Can we not directly move the data, once it is processed in the mapper, from the mapper to reducer without the involvement of the hard disk of the mapper m/c. I mean as the data is being processed in the mapper, and it is in memory, once it is computed, it is directly transferred to the reducer and the mapper could pass on the next chunk of data similarly with no disk involvement.

In spark, it is said there is in-memory computation, How different is that from above? What makes spark compute in-memory better than map reduce? Also, in spark there would have to be disk involvement, if data is too huge?

Please explain

Upvotes: 3

Views: 2661

Answers (1)

Preeti Khurana
Preeti Khurana

Reputation: 370

Lot of questions here. I shall try to explain each one.

when does a mapper store it's output to its local hard disk?

The mapper stores the data in the configured memory. When the memory is 80% full(again configurable), it runs combiner on the data which is present in memory to reduce the data. But when the combined data also surpasses this memory limit, its spilled to disk. The files are known as spill files. During the whole operation, multiple spilled files are written. While writing spill files, mapper sorts and partitions the data according to the reducer. At the end of the map operations, these spill files needs to be merged.

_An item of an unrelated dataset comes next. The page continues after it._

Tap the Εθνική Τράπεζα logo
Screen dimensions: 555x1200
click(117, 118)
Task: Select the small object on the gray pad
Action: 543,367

Can we not directly move the data, once it is processed in the mapper, from the mapper to reducer without the involvement of the hard disk of the mapper m/c.

The costliest operation in any processing is the 'data transfer' between machines. The whole paradigm of map reduce is to take processing near to data rather than moving data around. So if its done the way you are suggesting, there shall be a lot of data movement. Its faster to write into local disk as compared to writing on network. This data can be reduced down by merging of the spill files. Sorting is done while spilling the files because its easier(faster) to merge sorted data. Partition is done, because you only need to merge same partitions( the data going to same reducer). In the process of merging, combiners are run again to reduce the data. This reduced data is then sent to reducers.

In spark, it is said there is in-memory computation, How different is that from above?

There is no difference in a spark and map reduce program where you just read from some data set, perform one map function and one reduce function. It will do the same reads and writes in disk as a mapreduce code. Difference comes when you need to run few operations on the same data set. In map reduce it will read from disk for each operation but in spark you have an option to use memory to store it in which case it will read from disk only once and later operations shall run on stored data in memory which is obviously way faster. Or in case when there are chains of operation where output of 1st operation is input to second. In Mapreduce, the output of 1st operation will be written to disk and be read from disk in 2nd operation, whereas in spark you can persist the output of 1st operation in memory so that 2nd operation reads from memory and shall be faster.